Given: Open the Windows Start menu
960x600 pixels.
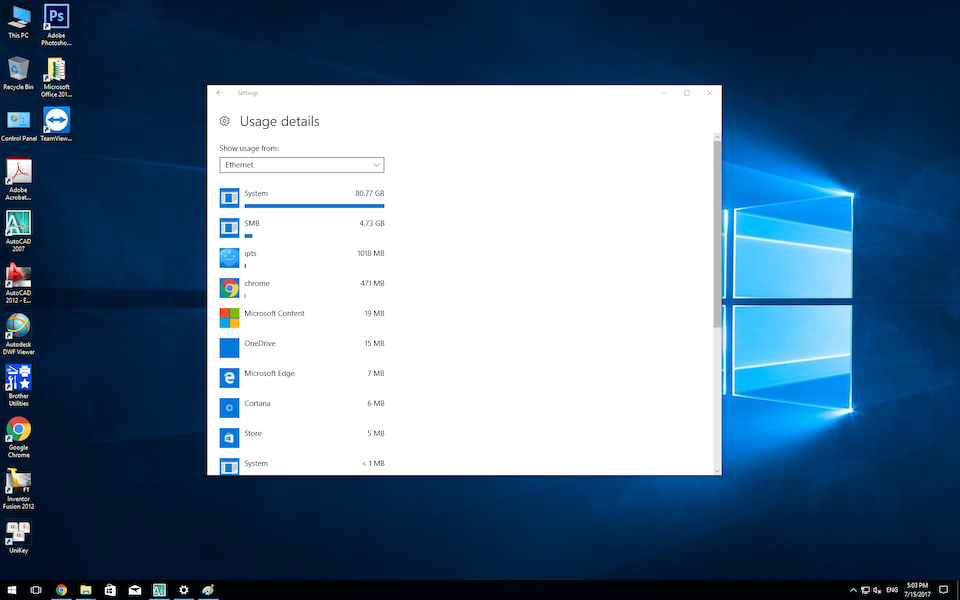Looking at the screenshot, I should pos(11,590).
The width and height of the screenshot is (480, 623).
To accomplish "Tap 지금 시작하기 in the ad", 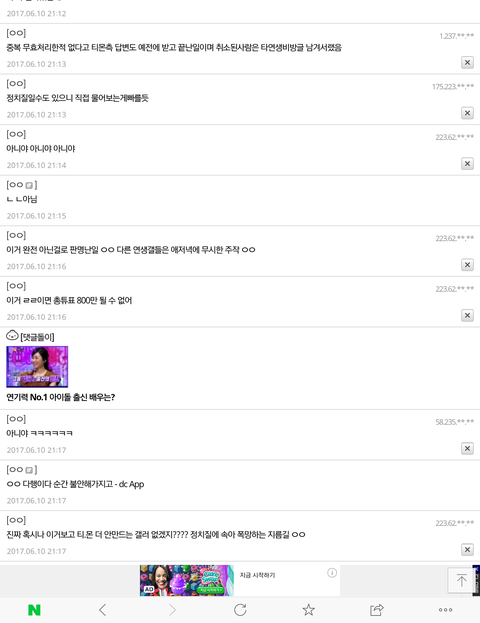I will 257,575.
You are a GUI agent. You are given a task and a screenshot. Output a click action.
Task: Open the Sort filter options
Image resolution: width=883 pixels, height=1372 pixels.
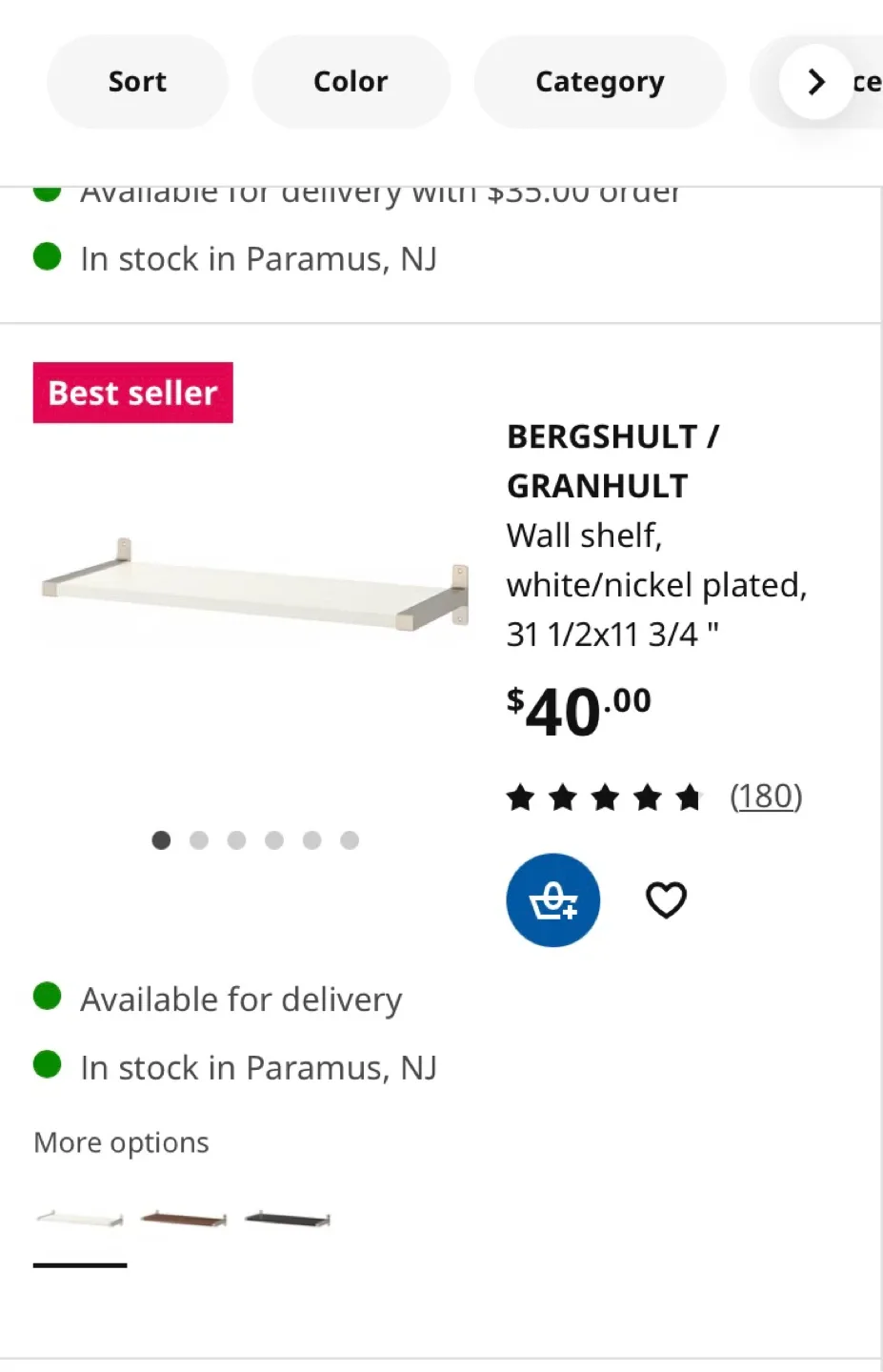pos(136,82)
--
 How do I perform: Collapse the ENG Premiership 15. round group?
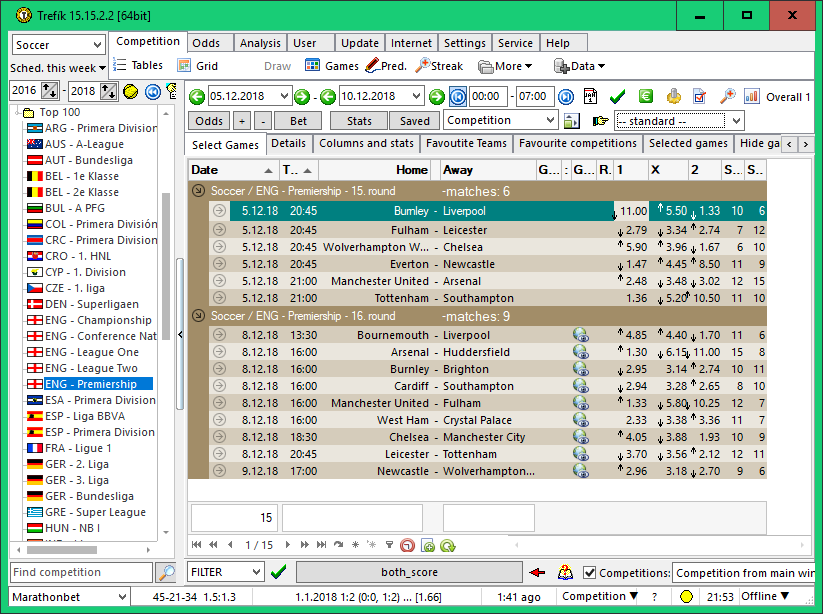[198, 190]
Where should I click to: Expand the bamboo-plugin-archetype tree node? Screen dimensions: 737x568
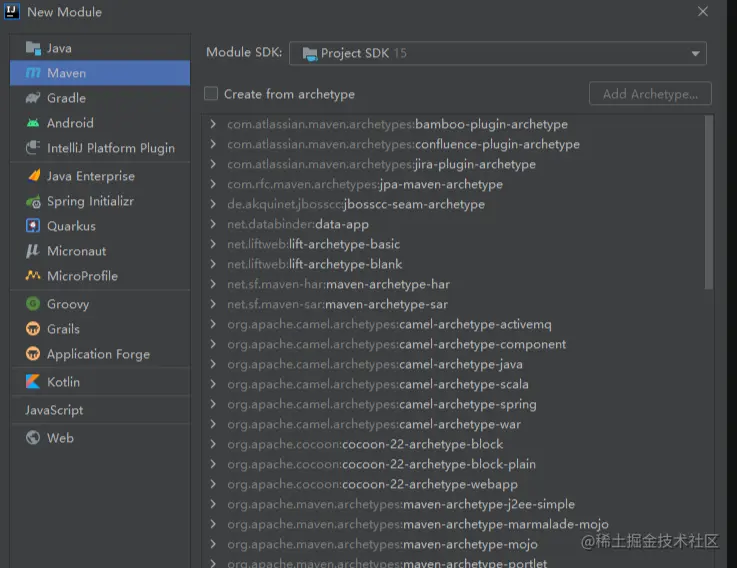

● **Description of the task**
Line for line, output the entries above from the line with "How do I perform: Collapse" to the line with "Where should I", both included, and nothing more. Skip pictures.

● **Answer to this problem**
 How do I perform: Collapse the ENG Premiership 15. round group?
[198, 190]
Where should I click to: Expand the bamboo-plugin-archetype tree node? Screen dimensions: 737x568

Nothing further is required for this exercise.